### Aim of the task
Leaving out every picture, please repeat exactly the line that contains "Instruction: Open the" and each line after it through the final line below.

(Stored data)
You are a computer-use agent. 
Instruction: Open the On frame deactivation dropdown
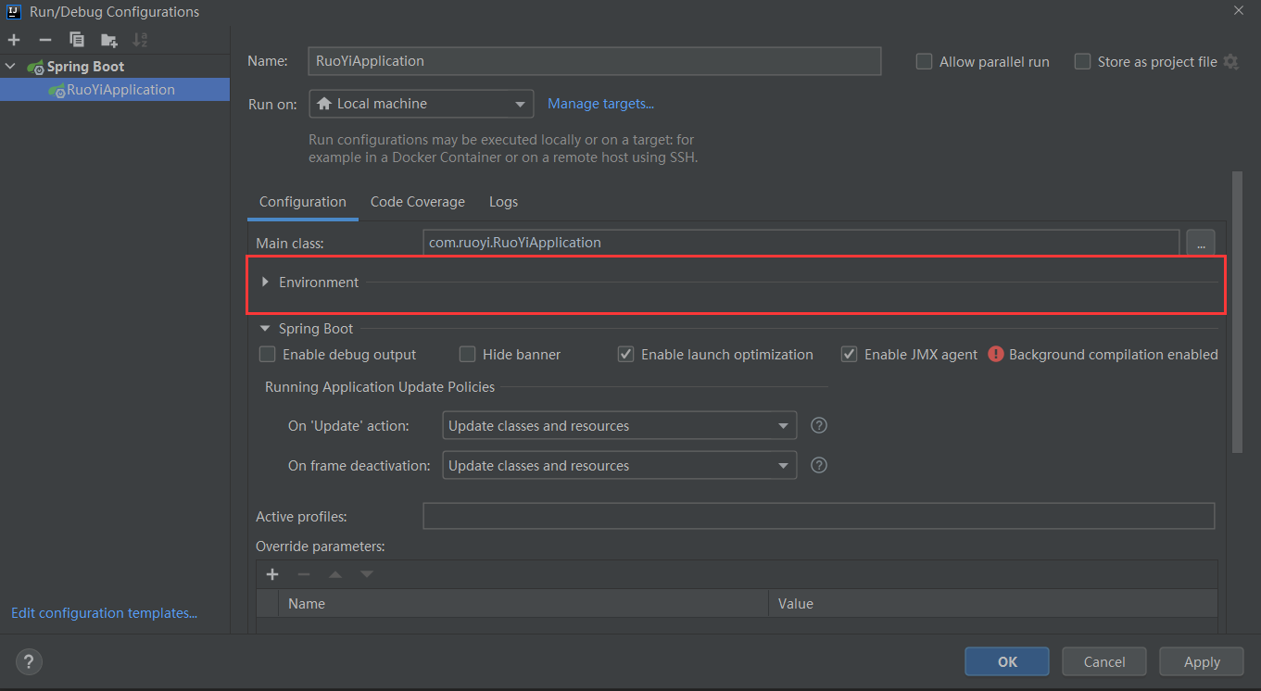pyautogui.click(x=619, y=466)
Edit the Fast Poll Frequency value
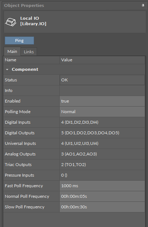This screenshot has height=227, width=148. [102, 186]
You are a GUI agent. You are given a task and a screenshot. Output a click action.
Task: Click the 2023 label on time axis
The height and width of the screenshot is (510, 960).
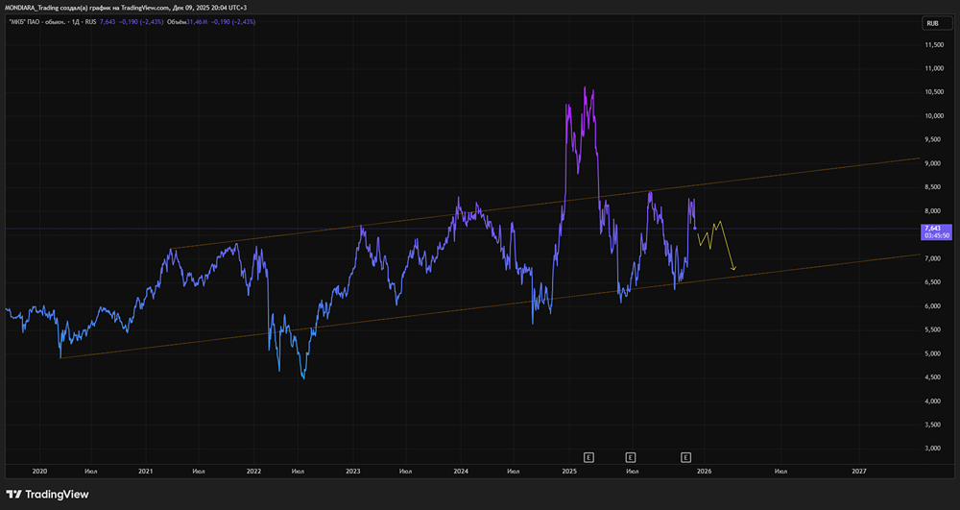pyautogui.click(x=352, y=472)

### Exercise response
Instruction: Open the On frame deactivation dropdown
pyautogui.click(x=619, y=466)
Edit the Fast Poll Frequency value
This screenshot has height=227, width=148. [102, 186]
You are a GUI agent. You are given a task and a screenshot. Output a click action.
Task: Click the 2023 label on time axis
The height and width of the screenshot is (510, 960).
pyautogui.click(x=352, y=472)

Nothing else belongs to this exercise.